Scientists in the U.S. compared the cardioprotective abilities of red wine, white wine, and their principal cardioprotective constituents and they say the benefits are similar to those of red wine.
It is generally believed that the French paradox, high fat intake but low rates of heart disease - is related to the consumption of red wine and not other varieties of wine, including white wine or champagne.
Reds have earned their acclaim because of the resveratrol present in the wine which comes from the grape skins - whites were never considered as healthy because the white wine process uses the pulp of grapes but not the skin.
Resveratrol, a type of polyphenol, is thought to protect against both heart disease and cancer.
The researchers from the Cardiovascular Research Center at the University of Connecticut in Farmington, conducted studies using rats who were given measured doses of either white wine, red wine, water or raw grain alcohol, with their meals, which equated in human terms to one or two glasses a day.
Others were fed "polyphenols", health-giving plant chemicals found in white as well as red wine and it was found that the rats given the white wine with their meals suffered less heart attack damage than animals allowed only water or raw grain alcohol.
The researchers say the benefits were similar to those seen in animals fed red wine, or resveratrol and even the rats who suffered induced heart attacks, those given red or white wine, or polyphenols, experienced less damage than those fed water or straight alcohol and their blood pressure and aortic blood flow dropped less dramatically.
Tests suggest that the white wine protected the mitochondria in heart cells - damage to these structures caused by lack of oxygen and nutrients can send cells down a path to suicide or apoptosis, which is irreversible.

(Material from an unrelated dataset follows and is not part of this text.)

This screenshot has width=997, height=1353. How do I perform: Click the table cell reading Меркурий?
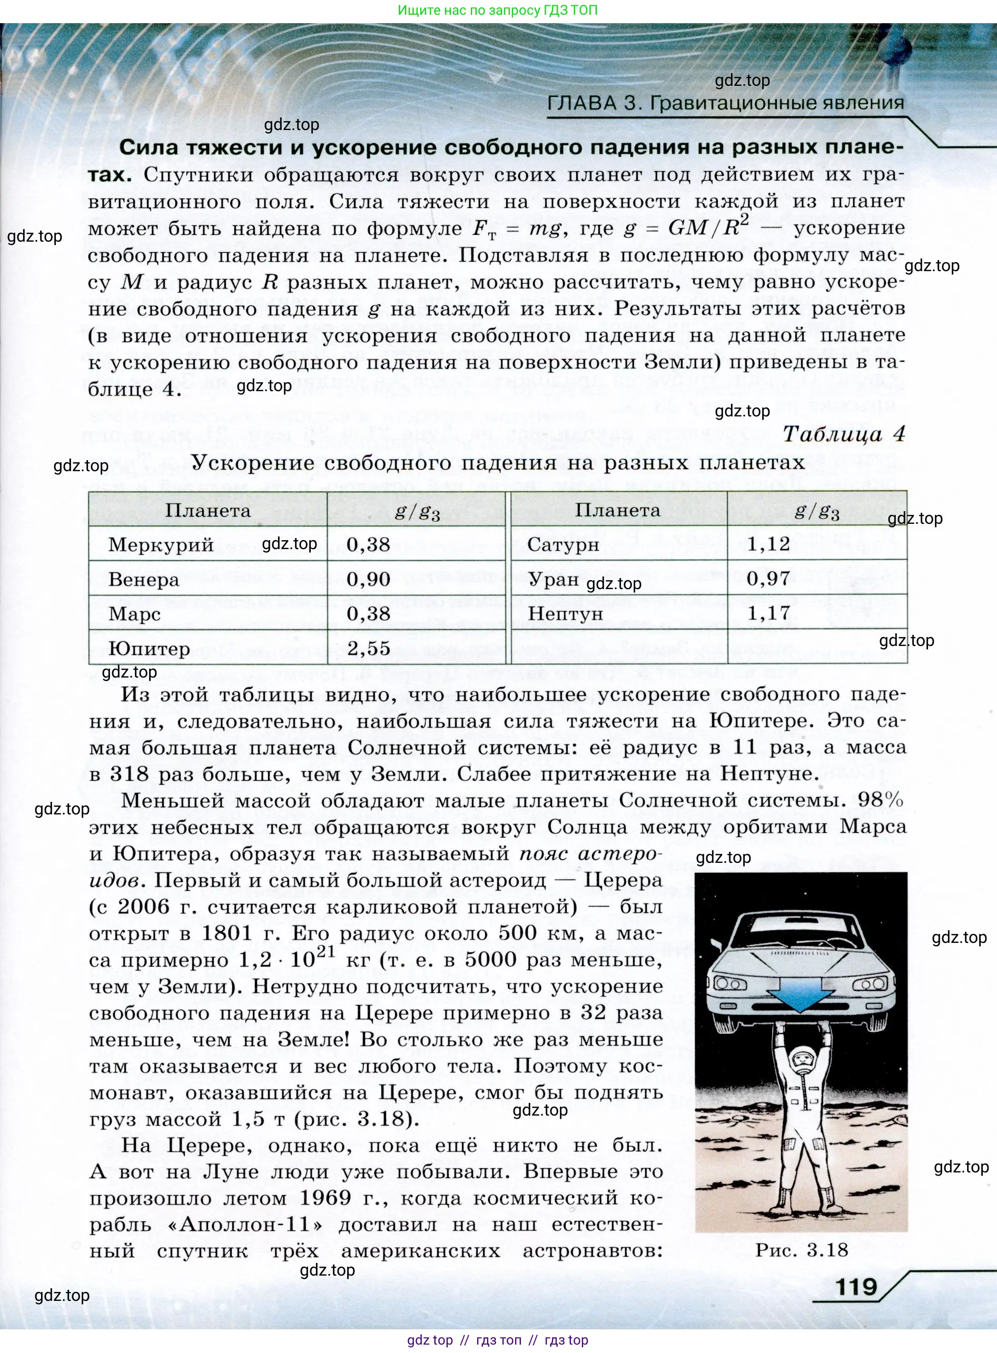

The mitochondria from the wine-drinking rats appeared in better shape and fewer of their cardiac cells entered apoptosis and this was also the case for rats that were given polyphenols, including resveratrol from red wine, and tyrosol and hydroxytyrosol from whites.
Dr. Dipak Das, a molecular biologist says while the trio are not identical all three compounds are similar in structure and may activate similar biological reactions.
He says the flesh of the grape does the same job as the skin and that one to two glasses of white wine per day works exactly like red wine.
Dr. Das says while the evidence is still scant, an "English paradox" may yet emerge as beer is also cardioprotective.
Dr. Das says the results of the study suggest that white wine can provide cardioprotection similar to red wine if it is rich in tyrosol and hydroxytyrosol.
The research appears in the Journal of Agricultural and Food Chemistry.